= Violet (ship) =

Violet was a ship used to deport Acadians from Île Saint-Jean (now Prince Edward Island) to France, as part of the Île Saint-Jean Campaign during the Seven Years' War. The ship sank in the North Atlantic on 12 December 1758, with the loss of 280–400 lives.

Violet was a ship of 315 tons and 8 cannons, under command of Captain Benjamin Suggit. Together with Duke William, John, Samuel, Neptune, , Yarmouth and another unknown ship, Violet was part of a fleet that left on 25 November from Port-LaJoye, Île Saint-Jean (now Prince Edward Island) for France. On board Violet were some 360 Acadian civilians.

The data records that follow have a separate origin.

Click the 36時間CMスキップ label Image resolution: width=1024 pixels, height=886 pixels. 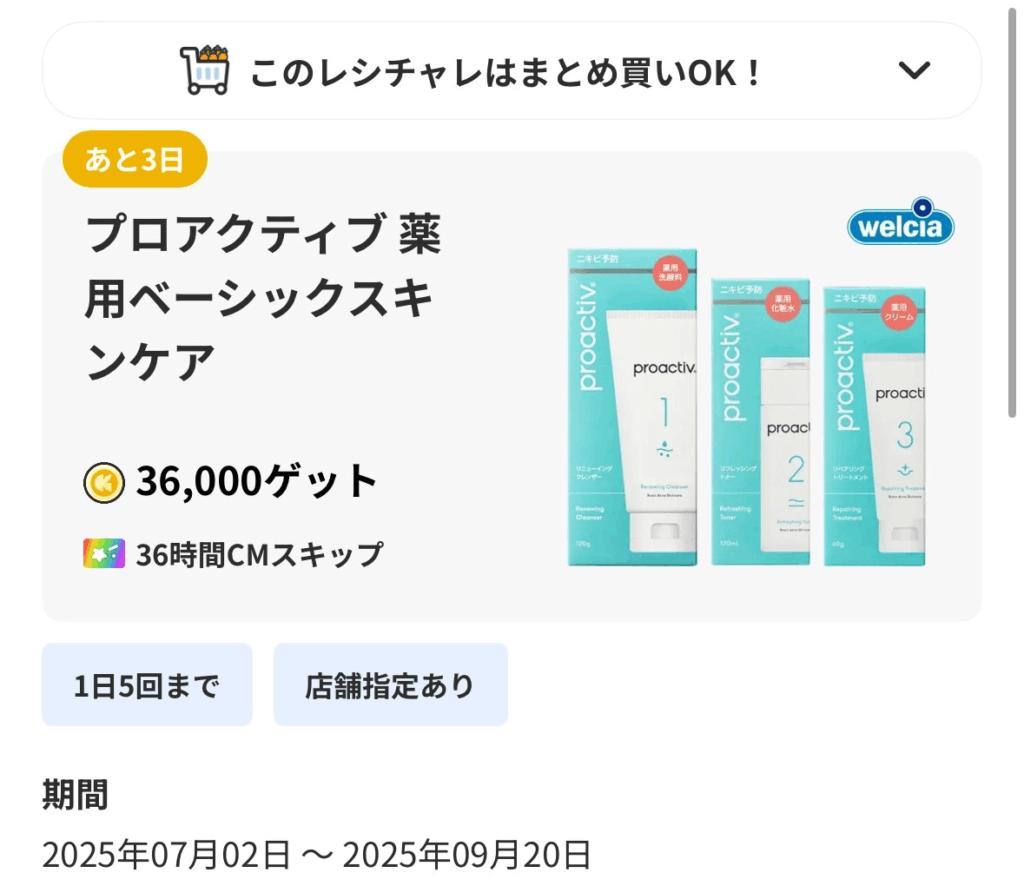[259, 555]
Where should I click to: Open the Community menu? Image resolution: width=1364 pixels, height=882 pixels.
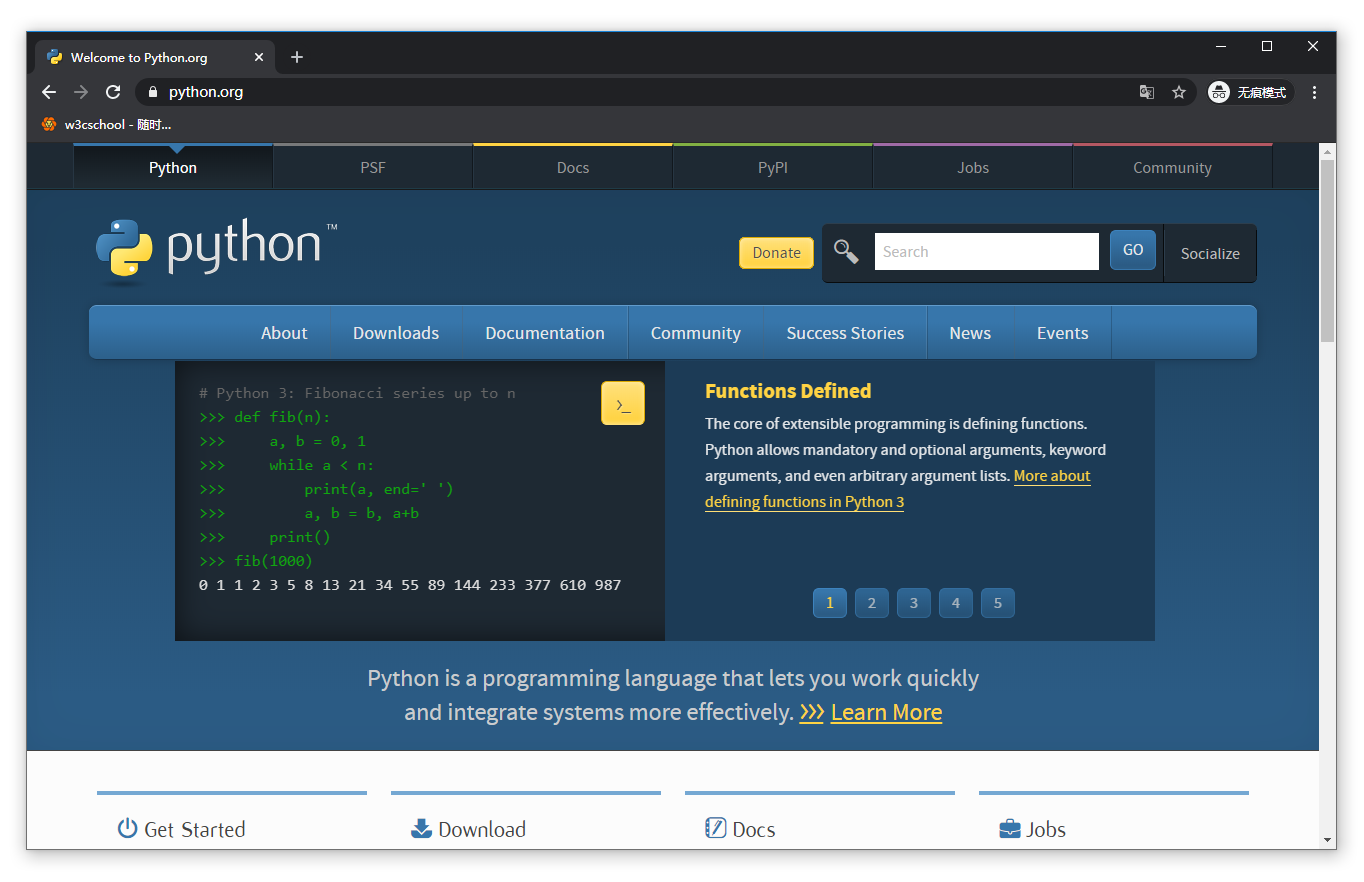[695, 332]
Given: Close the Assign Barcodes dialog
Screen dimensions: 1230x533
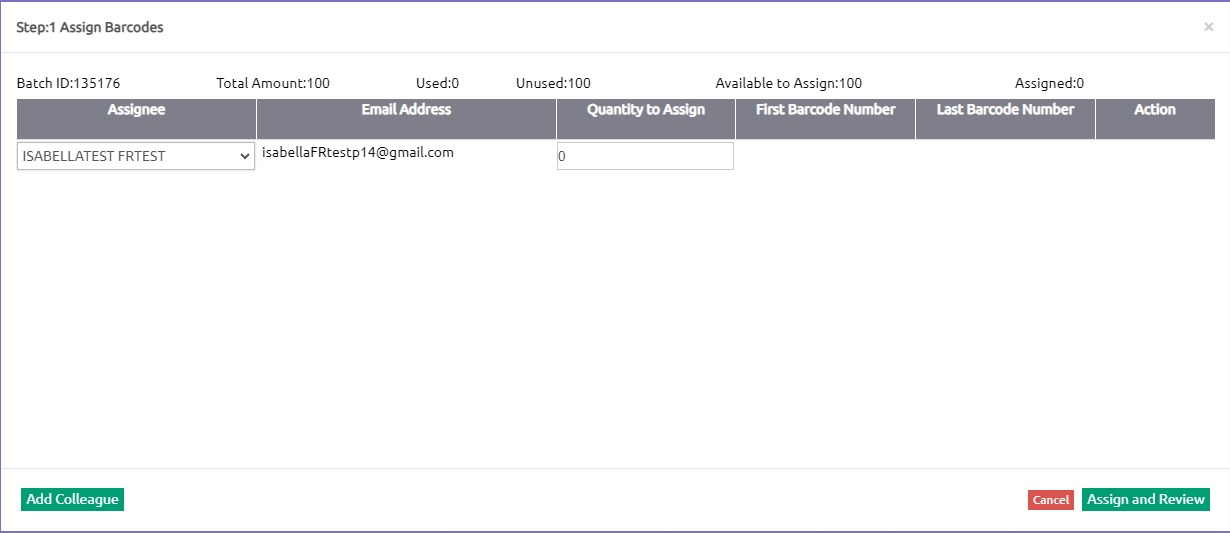Looking at the screenshot, I should click(x=1208, y=27).
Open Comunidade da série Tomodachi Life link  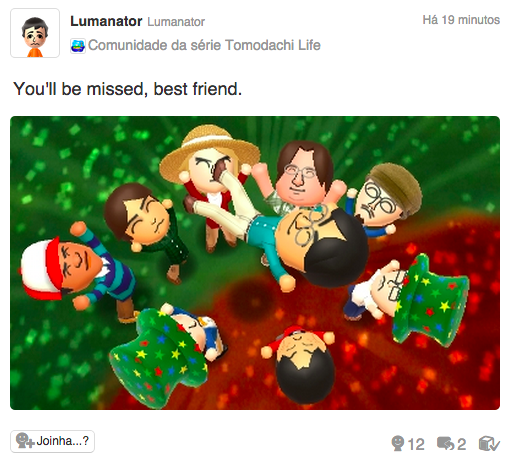204,45
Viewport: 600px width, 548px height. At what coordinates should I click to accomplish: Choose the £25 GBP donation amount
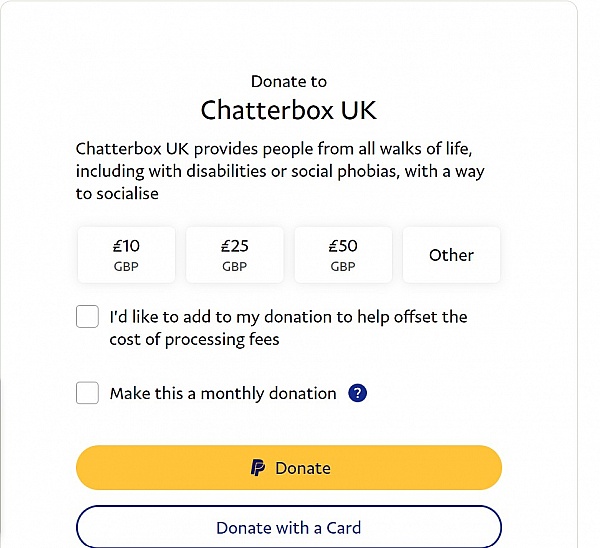coord(235,255)
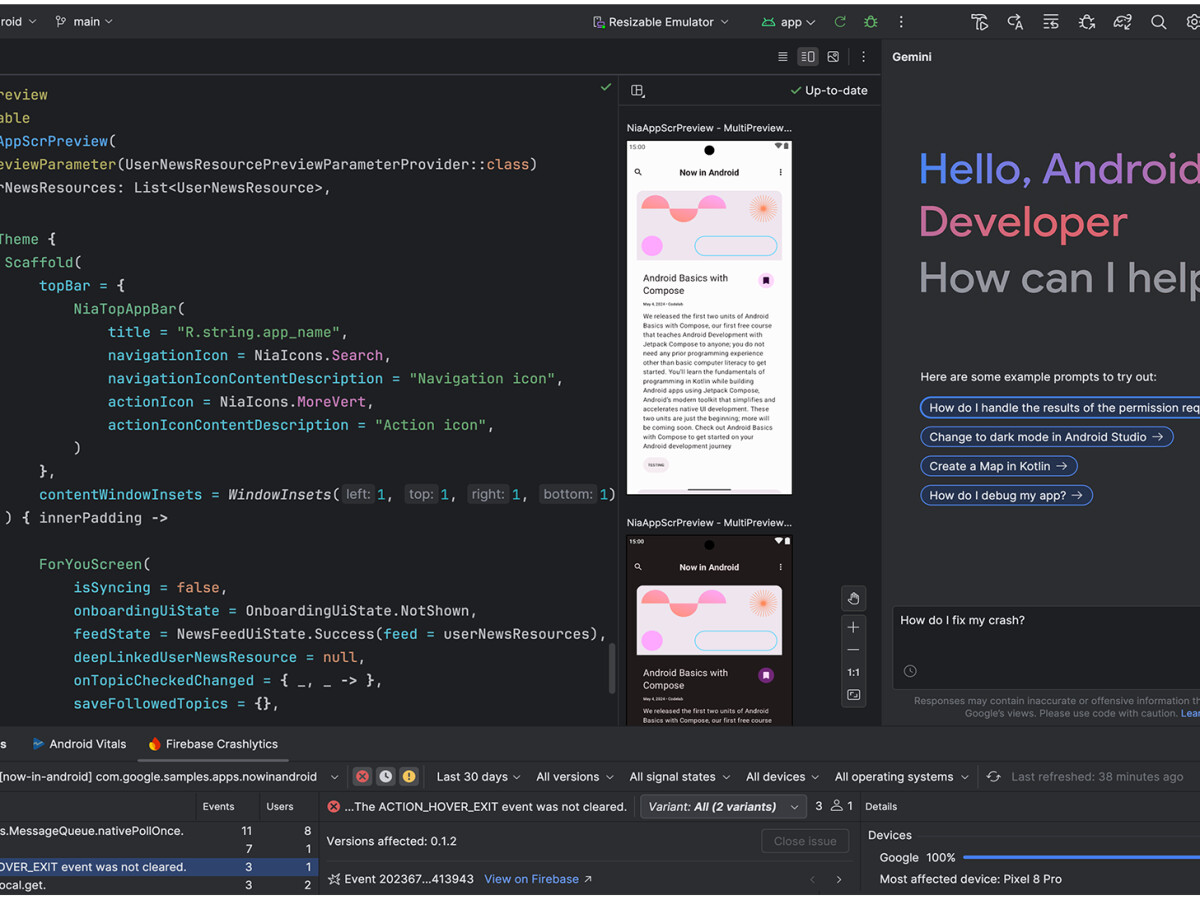Toggle the fatal crashes filter in Crashlytics

coord(362,776)
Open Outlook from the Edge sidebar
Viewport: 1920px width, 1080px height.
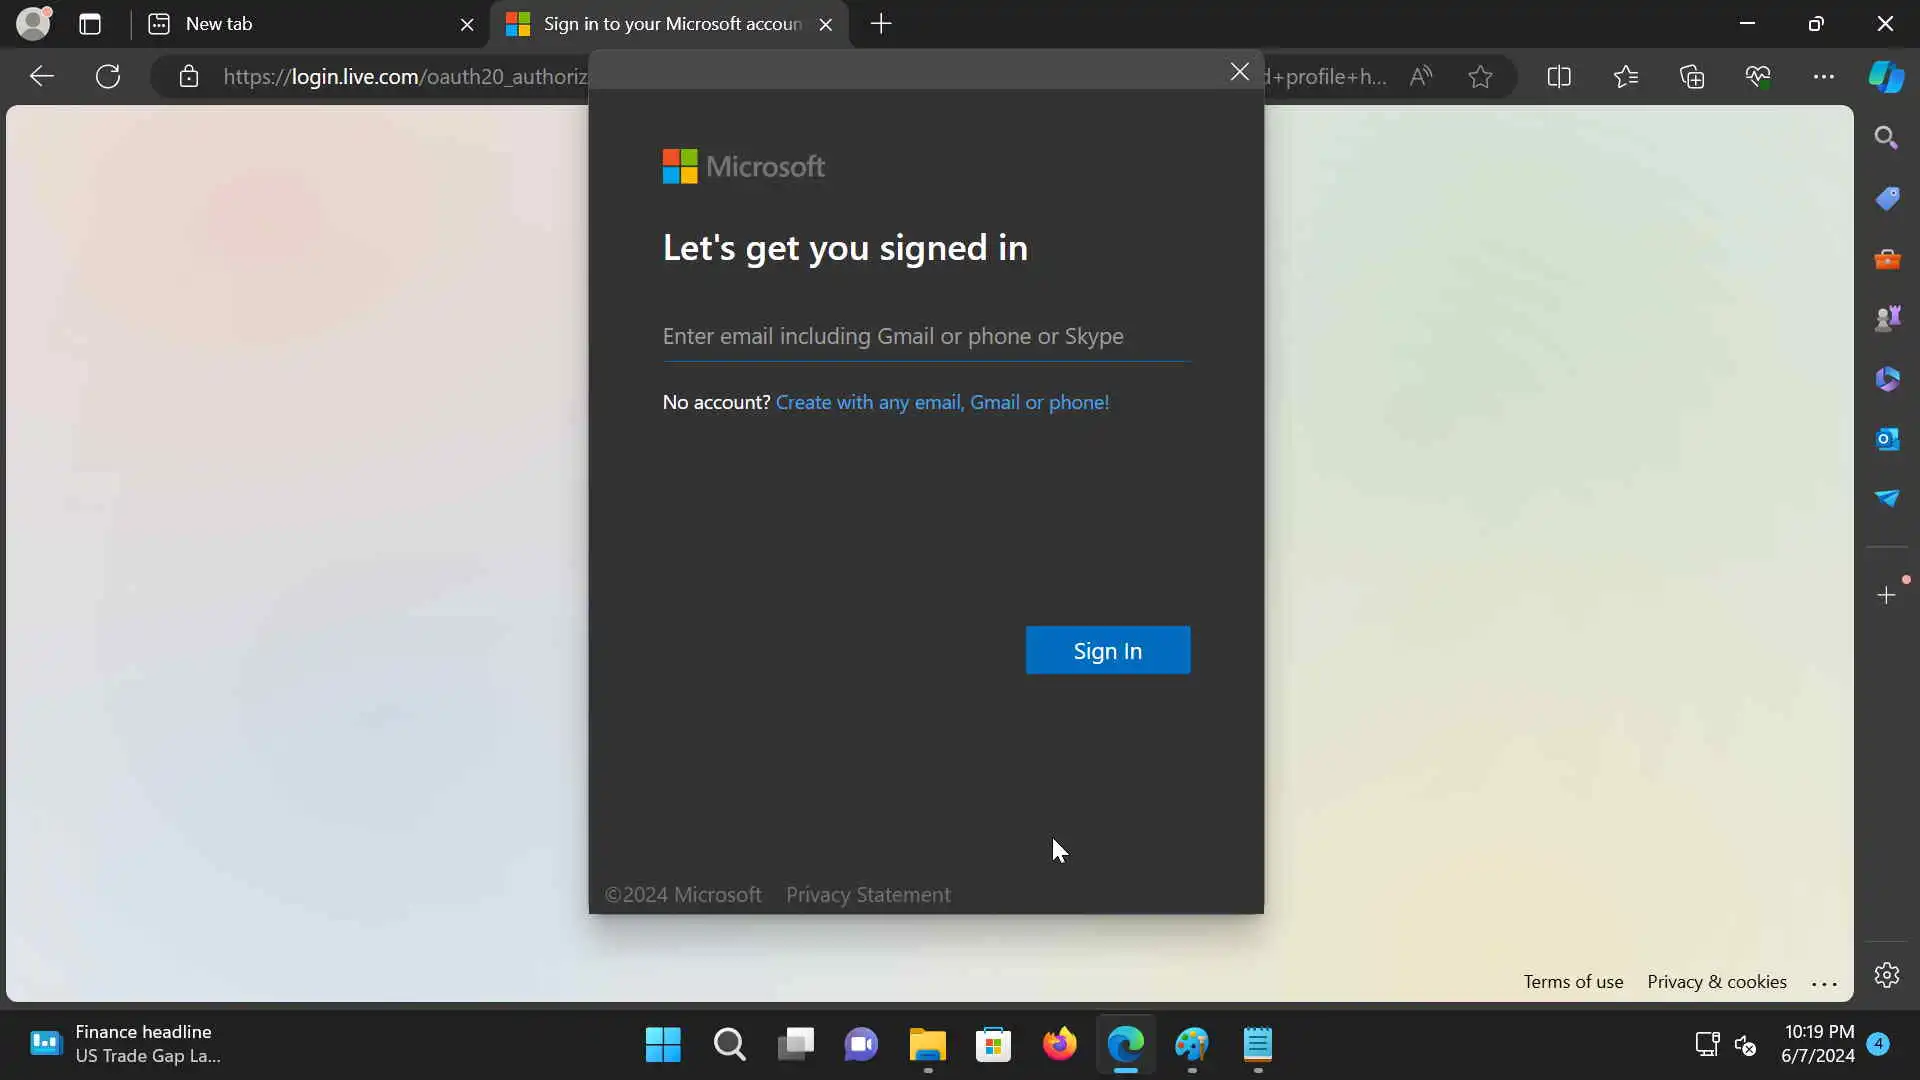coord(1886,439)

A few days later, the fleet encountered a storm that dispersed the ships. Stormy weather continued for several weeks. On 10 December Duke William caught sight of Violet, and discovered that she was in difficulties, taking in water fast. Captain Suggit, upon re-establishing contact with Duke William, notified Captain Nichols that Violets pumps were clogged, and that they might sink before morning. Duke William set her three pumps aside as a precaution, but were unable to assist as she herself sprang a leak at 4 the next morning. Violet sank two days later, following a violent squall that lasted ten minutes, with all hands lost.

According to historian Earle Lockerby, 90 passengers had already died before from the appalling conditions on board. In the following days, Duke William and Ruby also foundered with great loss of life.